Sunday, April 05, 2009

Q85 A8: Whether the intellect understands the indivisible before the divisible?

No. In the acquisition of knowledge, principles and elements are not always known first, because sometimes from sensible effects we arrive at the knowledge of principles and intelligible causes.

In accipiendo scientiam, non semper principia et elementa sunt priora, quia quandoque ex effectibus sensibilibus devenimus in cognitionem principiorum et causarum intelligibilium.

But if our intellect understood by participation of certain separate indivisible (forms), as the Platonists maintained, it would follow that a like indivisible is understood primarily; for according to the Platonists what is first is first participated by things.
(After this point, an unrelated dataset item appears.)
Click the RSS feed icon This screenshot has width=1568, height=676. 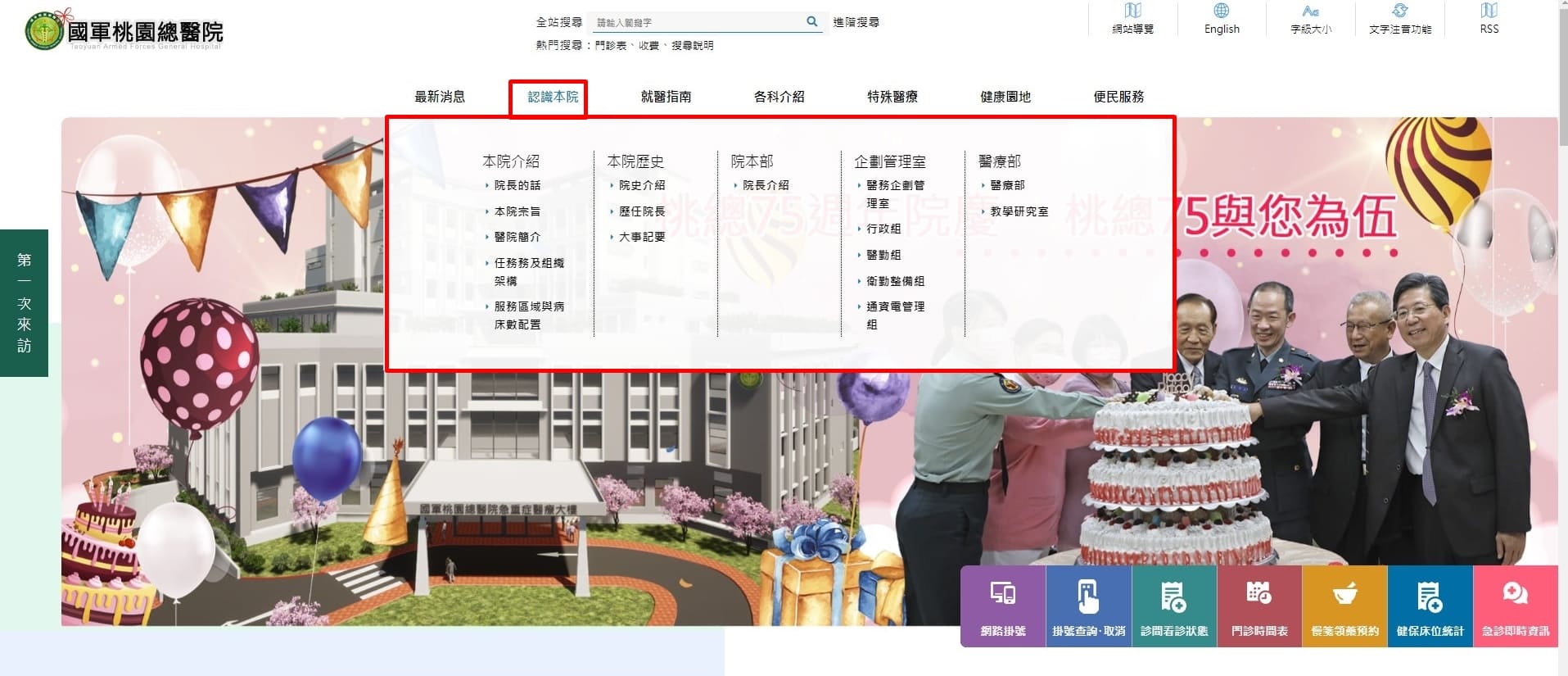click(1489, 19)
Si autem intellectus noster intelligeret per participationem indivisibilium separatorum, ut Platonici posuerunt, sequeretur quod indivisibile huiusmodi esset primo intellectum, quia secundum Platonicos, priora prius participantur a rebus.

The object of our intellect in its present state is the definable structure of a material thing, which it abstracts from the phantasms, as above stated (Q84, A7). And since that which is known first and of itself by our cognitive power is its proper object, we must consider its relationship to that definable structure in order to discover in what order the indivisible is known.

Obiectum intellectus nostri, secundum praesentem statum, est quidditas rei materialis, quam a phantasmatibus abstrahit, ut ex praemissis patet. Et quia id quod est primo et per se cognitum a virtute cognoscitiva, est proprium eius obiectum, considerari potest quo ordine indivisibile intelligatur a nobis, ex eius habitudine ad huiusmodi quidditatem.

Now the indivisible is threefold, as is said De Anima iii, 6.

Dicitur autem indivisibile tripliciter, ut dicitur in III de anima.

The third kind of indivisible is what is altogether indivisible, as a point and unity, which cannot be divided either actually or potentially. And this indivisible is known secondarily, through the privation of divisibility.

Tertio modo dicitur indivisibile quod est omnino indivisibile, ut punctus et unitas, quae nec actu nec potentia dividuntur. Et huiusmodi indivisibile per posterius cognoscitur, per privationem divisibilis.

This indivisible has a certain opposition to a corporeal being, the definable structure of which is the primary and proper object of the intellect.

Et huius ratio est, quia tale indivisibile habet quandam oppositionem ad rem corporalem, cuius quidditatem primo et per se intellectus accipit.